## Aim of the task
All lines that hold the string "agent" should be copied. Find them in the listing below.

## Supplied material
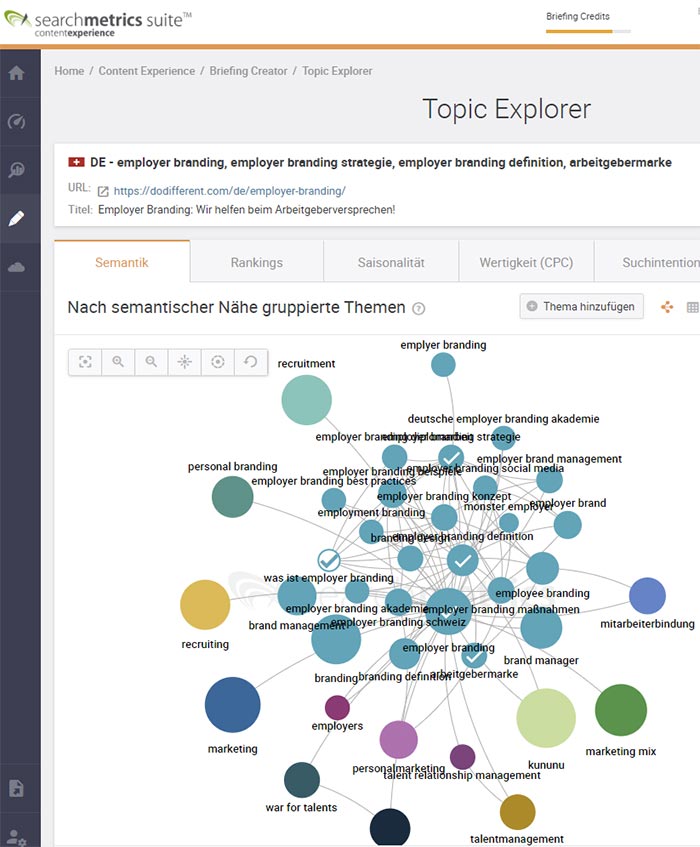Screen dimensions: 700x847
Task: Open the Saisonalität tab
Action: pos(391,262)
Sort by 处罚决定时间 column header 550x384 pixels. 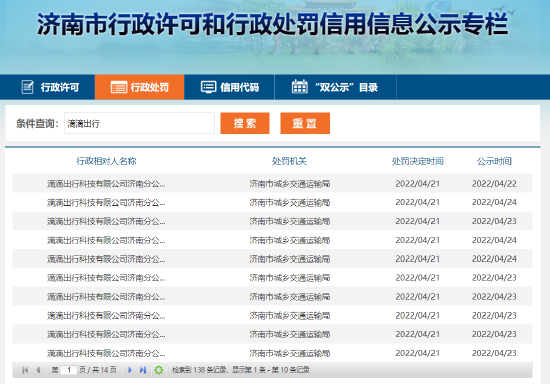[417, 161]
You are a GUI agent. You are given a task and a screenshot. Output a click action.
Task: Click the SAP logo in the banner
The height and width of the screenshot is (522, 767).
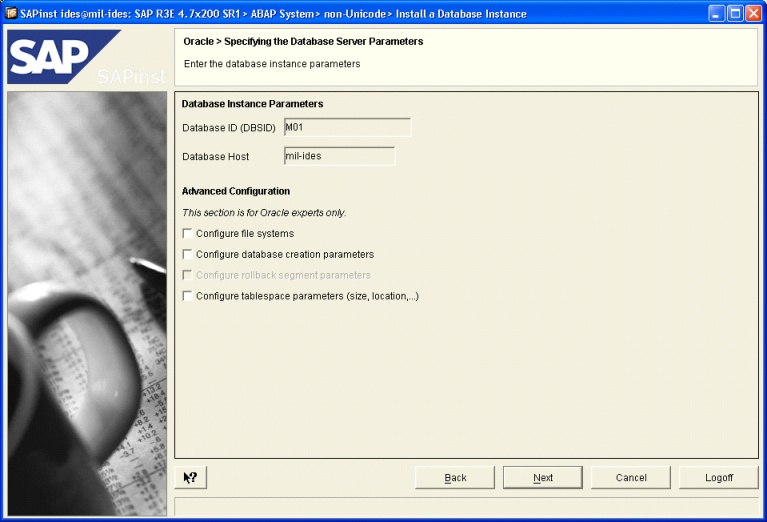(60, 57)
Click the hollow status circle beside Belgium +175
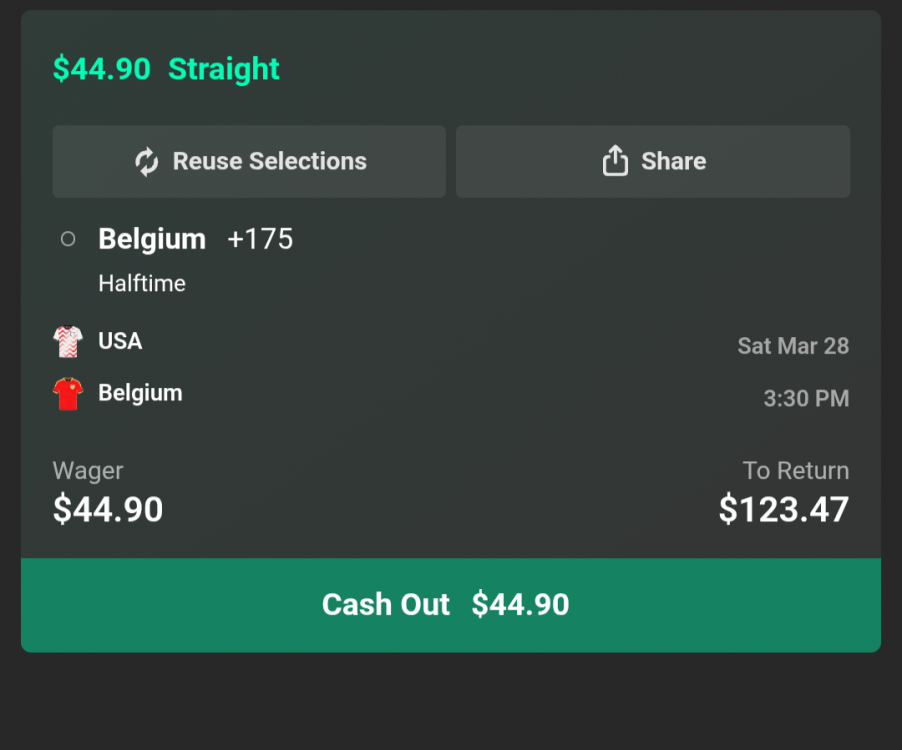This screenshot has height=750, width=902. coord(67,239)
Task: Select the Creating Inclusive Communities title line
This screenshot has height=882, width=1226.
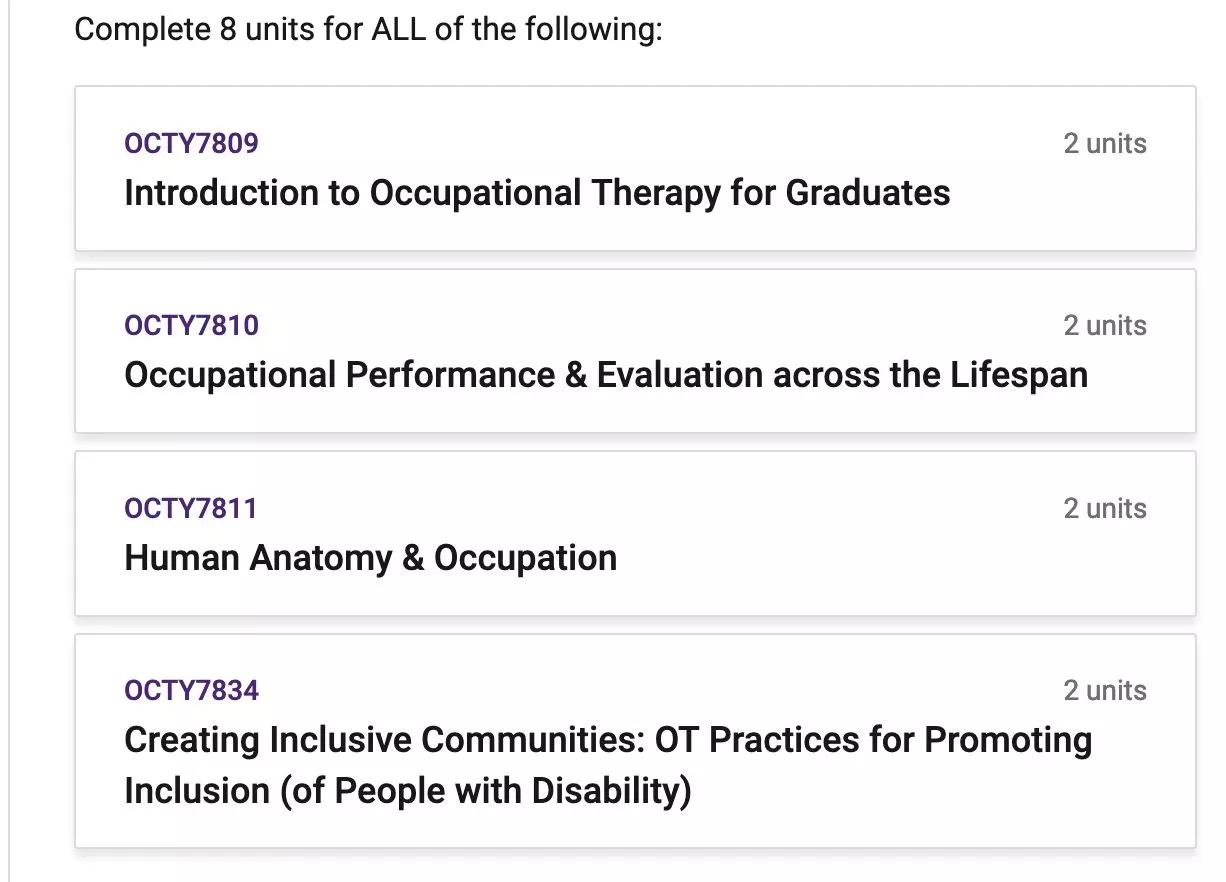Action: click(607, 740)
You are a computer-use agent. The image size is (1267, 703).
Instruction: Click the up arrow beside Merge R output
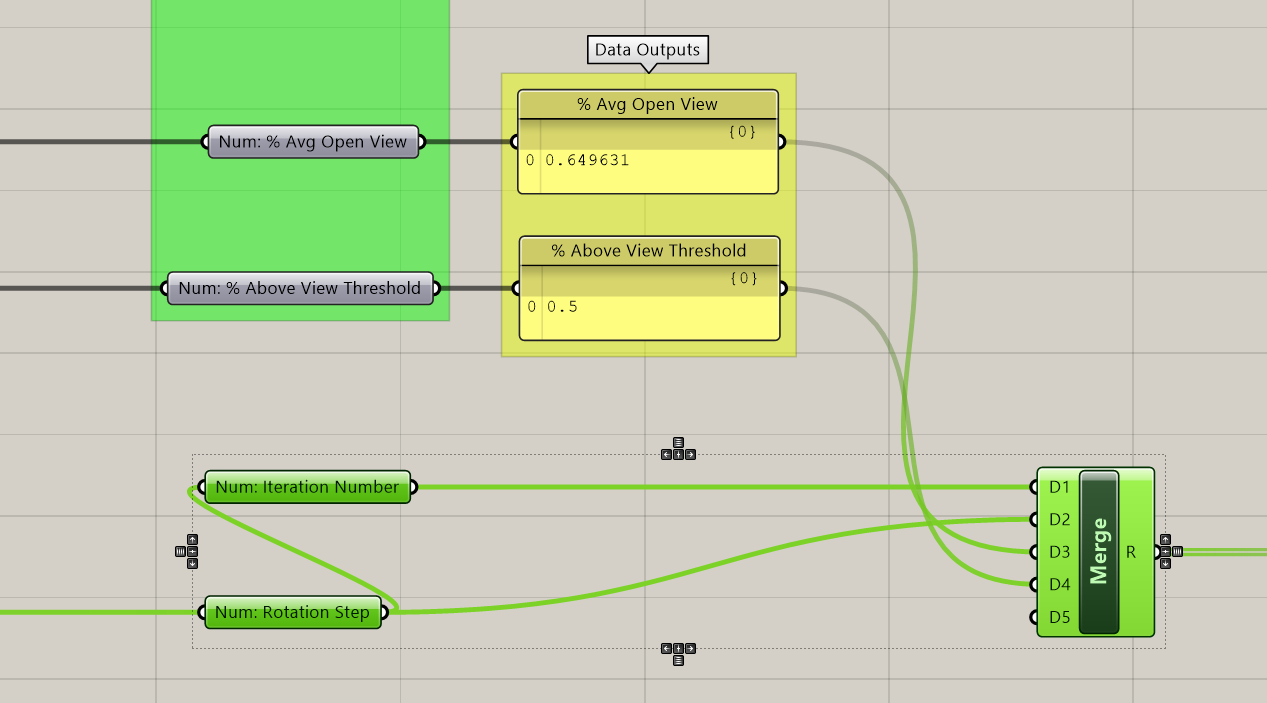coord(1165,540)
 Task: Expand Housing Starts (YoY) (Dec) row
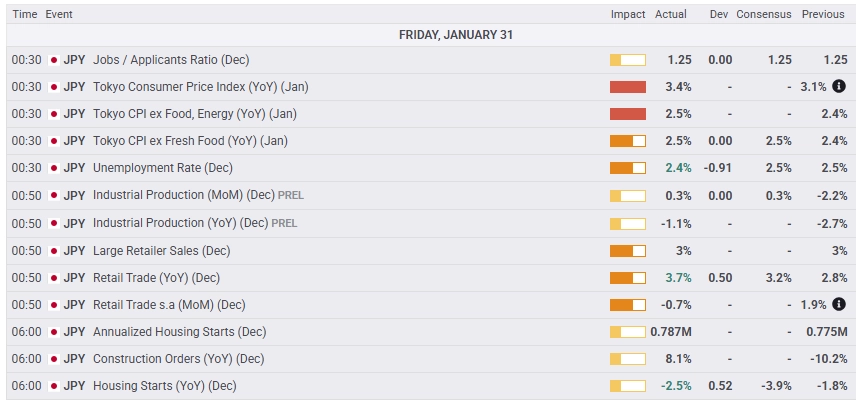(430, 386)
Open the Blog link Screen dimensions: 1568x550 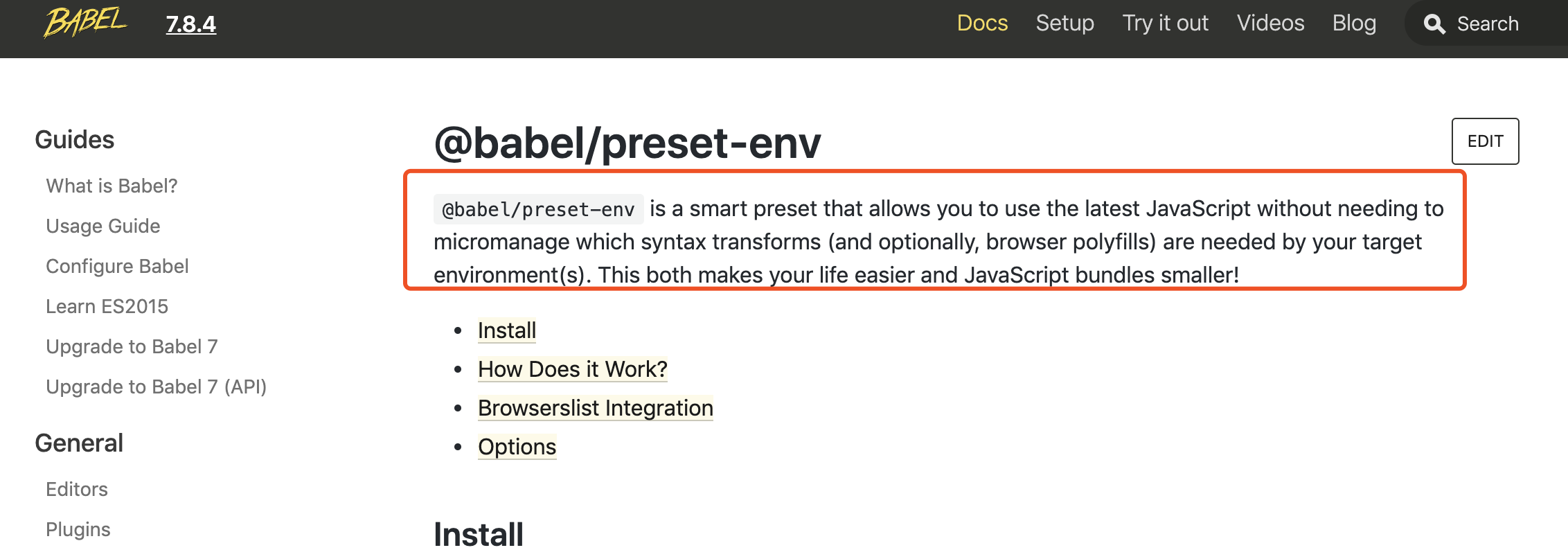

## Response
You are a GUI agent. You are given a task and a screenshot. Output a click action.
You are a computer-use agent. The image size is (1267, 703).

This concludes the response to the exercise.